Aged 25, and unable to keep his secret any longer, he confided to a friend in London. He talks emotionally about the flight to London, and the deep anxiety he felt about choosing to talk to someone.

“I distinctly remember not being able to say a word to him until we sat down at a restaurant where I cried uncontrollably across the table for minutes before passing him the note I had written on my phone.

“I don’t remember what he said after reading my message, but I do remember that he got it right. He was the first person I told that I was gay in my 25 years on the planet.”

Telling just one person brought Palmer some relief, but he felt he needed to make major changes in his life and start a new chapter. He decided it was time to walk away from rugby and enrolled at university back in Australia.

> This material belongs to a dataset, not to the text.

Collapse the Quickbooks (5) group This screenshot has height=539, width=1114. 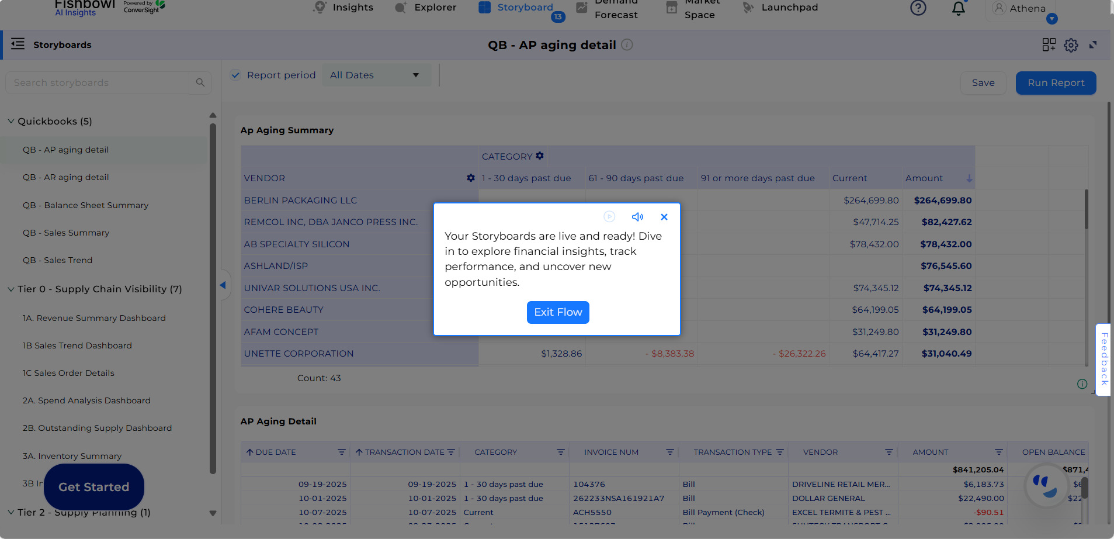point(11,122)
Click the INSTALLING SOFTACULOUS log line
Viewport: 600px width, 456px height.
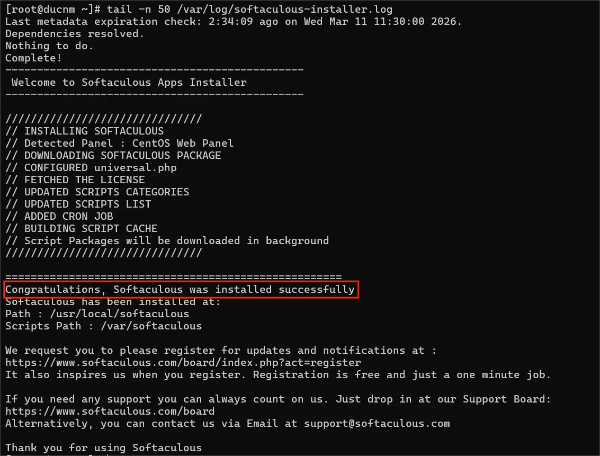coord(85,131)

He went on to talk about his continuing struggles to come out more widely, fearing people would view him as “untrustworthy” for hiding his authentic self for so long.

“I was an expert at playing the role expected of me and maintaining the fictional character that had been created.”

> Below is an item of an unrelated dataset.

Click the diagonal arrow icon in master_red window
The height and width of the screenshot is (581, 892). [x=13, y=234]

Palmer says that the controversy over the remarks of another Wallabies player, evangelical Christian Israel Folau, had weighed heavily on him. Folau was fired by Rugby Australia in 2019 for social media postings that said gay people would go to hell. Folau later sued and settled with the organization over his dismissal.

“Although it wasn´t the primary impetus for me doing this, the longer the Folau saga dragged on, the more I felt a responsibility to say something,” said Palmer.

“To me, what is more important than the damage he has caused rugby is the deep impact he has undoubtedly had on kids who looked up to him, and who struggle every day with understanding their sexuality.

“He will never see the impact he has had on these young people, but if he could, I doubt he could live with himself.

“Thankfully, from my experience in rugby, views like Israel´s are the exception, not the rule.”

Related: Pro rugby player and boy bander Levi Davis comes out as bi

Before Palmer, the most high-profile Rugby Union player to come out was former Welsh captain Gareth Thomas, who came out in 2009.

Other players have posted supportive messages about Palmer since his column appeared today.

“Dan Palmer is one of the best men I got to know and play alongside in rugby. Incredibly hard working and an actual genius,” wrote Former Wallaby and ACT Brumbies flanker David Pocock on Twitter.

Current Wallabies captain Michael Hooper told reporters, “I feel really happy for Dan. He’s a great bloke, he’s a great Wallaby … His words speak loud in the article.”